Tutorials

Tutorial 1: Finetuning Models

This tutorial provides instructions for users to use the pre-trained models to finetune them on other datasets, so that better performance can be get.

There are two steps to finetune a model on a new dataset.

  1. Add support for the new dataset. See Tutorial 2: Adding New Dataset.

  2. Modify the configs. This will be discussed in this tutorial.

For example, if the user want to finetune models pre-trained on Kinetics-400 Dataset to another dataset, say UCF101, then four parts in the config (see here) needs attention.

Modify Head

The num_classes in the cls_head need to be changed to the class number of the new dataset. The weights of the pre-trained models are reused except for the final prediction layer. So it is safe to change the class number. In our case, UCF101 has 101 classes. So we change it from 400 (class number of Kinetics-400) to 101.

model = dict(
    type='Recognizer2D',
    backbone=dict(
        type='ResNet',
        pretrained='torchvision://resnet50',
        depth=50,
        norm_eval=False),
    cls_head=dict(
        type='TSNHead',
        num_classes=101,   ## change from 400 to 101
        in_channels=2048,
        spatial_type='avg',
        consensus=dict(type='AvgConsensus', dim=1),
        dropout_ratio=0.4,
        init_std=0.01))

Note that the pretrained='torchvision://resnet50' setting is used for initializing backbone. If you are training a new model from ImageNet-pretrained weights, this is for you. However, this setting is not related to our task at hand. What we need is load_from, which will be discussed later.

Modify Dataset

MMAction2 supports UCF101, Kinetics-400, Moments in Time, Multi-Moments in Time, THUMOS14, Something-Something V1&V2, ActivityNet Dataset. The users may need to adapt one of the above dataset to fit for their special datasets. In our case, UCF101 is already supported by various dataset types, like RawframeDataset, so we change the config as follows.

## dataset settings
dataset_type = 'RawframeDataset'
data_root = 'data/ucf101/rawframes_train/'
data_root_val = 'data/ucf101/rawframes_val/'
ann_file_train = 'data/ucf101/ucf101_train_list.txt'
ann_file_val = 'data/ucf101/ucf101_val_list.txt'
ann_file_test = 'data/ucf101/ucf101_val_list.txt'

Modify Training Schedule

Finetuning usually requires smaller learning rate and less training epochs.

## optimizer
optimizer = dict(type='SGD', lr=0.005, momentum=0.9, weight_decay=0.0001)  ## change from 0.01 to 0.005
optimizer_config = dict(grad_clip=dict(max_norm=40, norm_type=2))
## learning policy
lr_config = dict(policy='step', step=[40, 80])
total_epochs = 50 ## change from 100 to 50
checkpoint_config = dict(interval=5)

Use Pre-Trained Model

To use the pre-trained model for the whole network, the new config adds the link of pre-trained models in the load_from.

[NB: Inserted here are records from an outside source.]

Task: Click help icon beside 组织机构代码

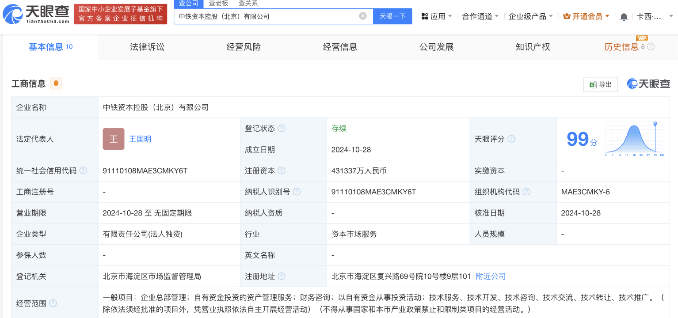Action: (x=526, y=192)
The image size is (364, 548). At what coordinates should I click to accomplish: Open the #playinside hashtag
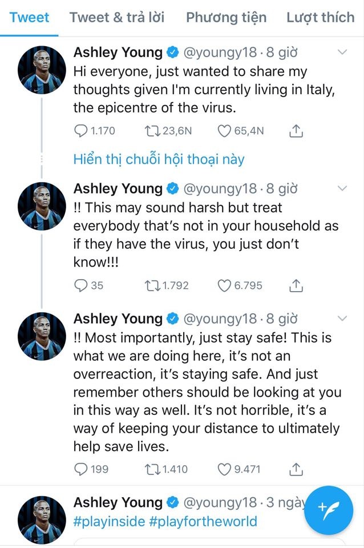point(107,521)
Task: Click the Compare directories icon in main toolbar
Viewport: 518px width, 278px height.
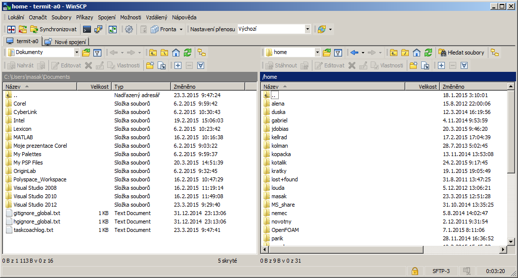Action: click(x=11, y=29)
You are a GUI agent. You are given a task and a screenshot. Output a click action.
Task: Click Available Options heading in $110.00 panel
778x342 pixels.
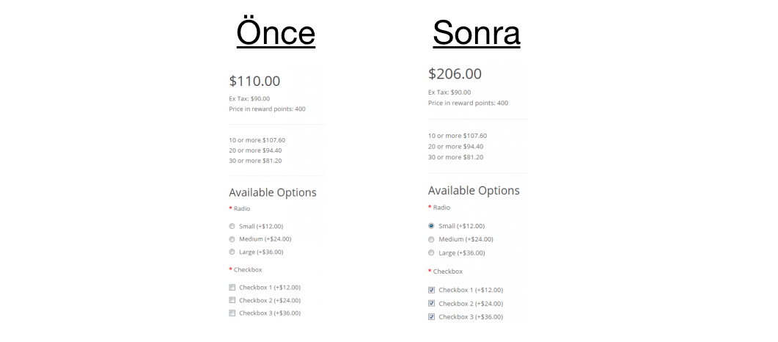pos(273,192)

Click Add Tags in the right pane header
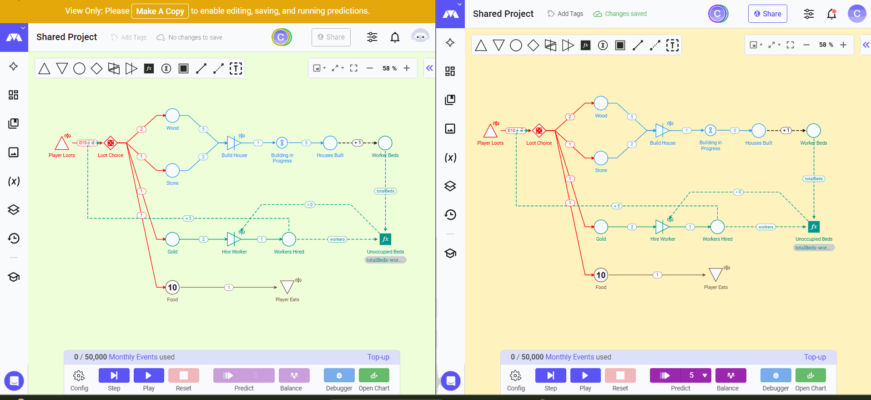(565, 14)
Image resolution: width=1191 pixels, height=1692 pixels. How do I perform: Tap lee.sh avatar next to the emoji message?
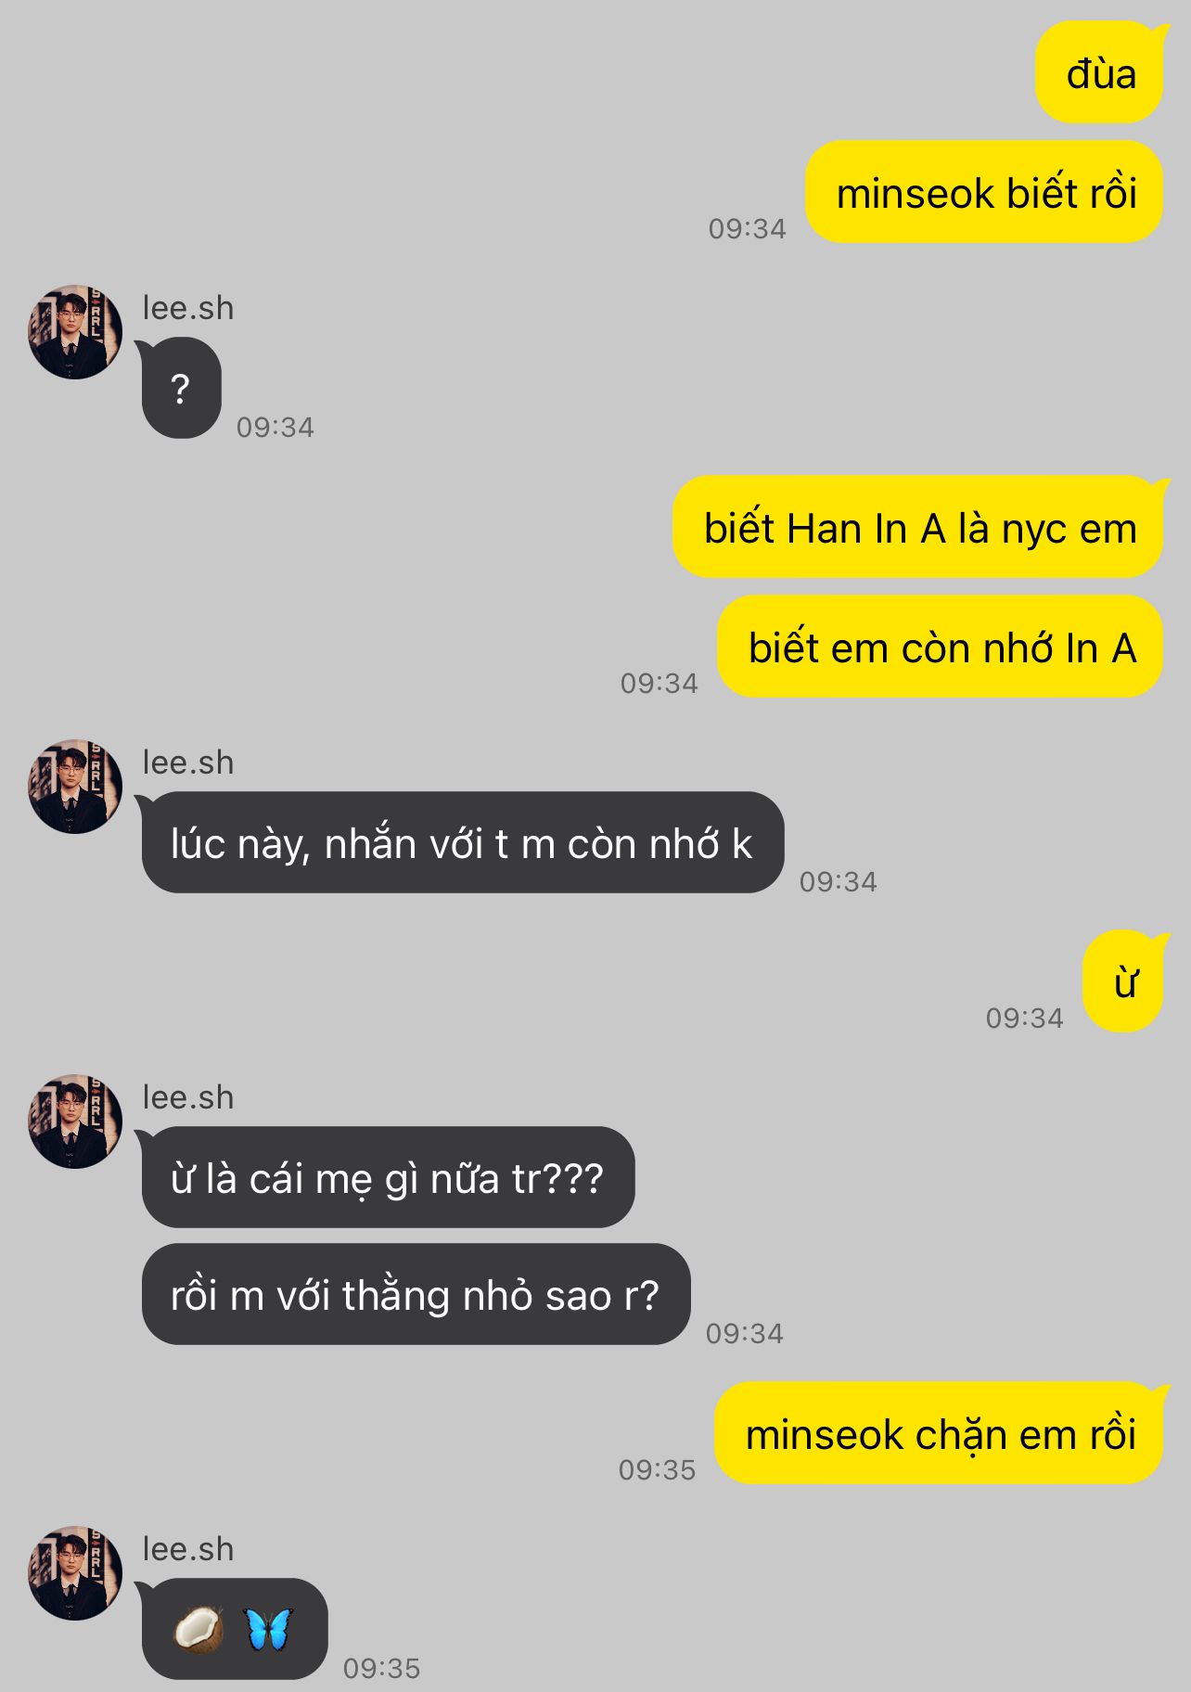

## use the pre-trained model for the whole TSN network
load_from = 'https://open-mmlab.s3.ap-northeast-2.amazonaws.com/mmaction/mmaction-v1/recognition/tsn_r50_1x1x3_100e_kinetics400_rgb/tsn_r50_1x1x3_100e_kinetics400_rgb_20200614-e508be42.pth'  ## model path can be found in model zoo

Tutorial 2: Adding New Dataset

Customize Datasets by Reorganizing Data

Reorganize datasets to existing format

The simplest way is to convert your dataset to existing dataset formats (RawframeDataset or VideoDataset).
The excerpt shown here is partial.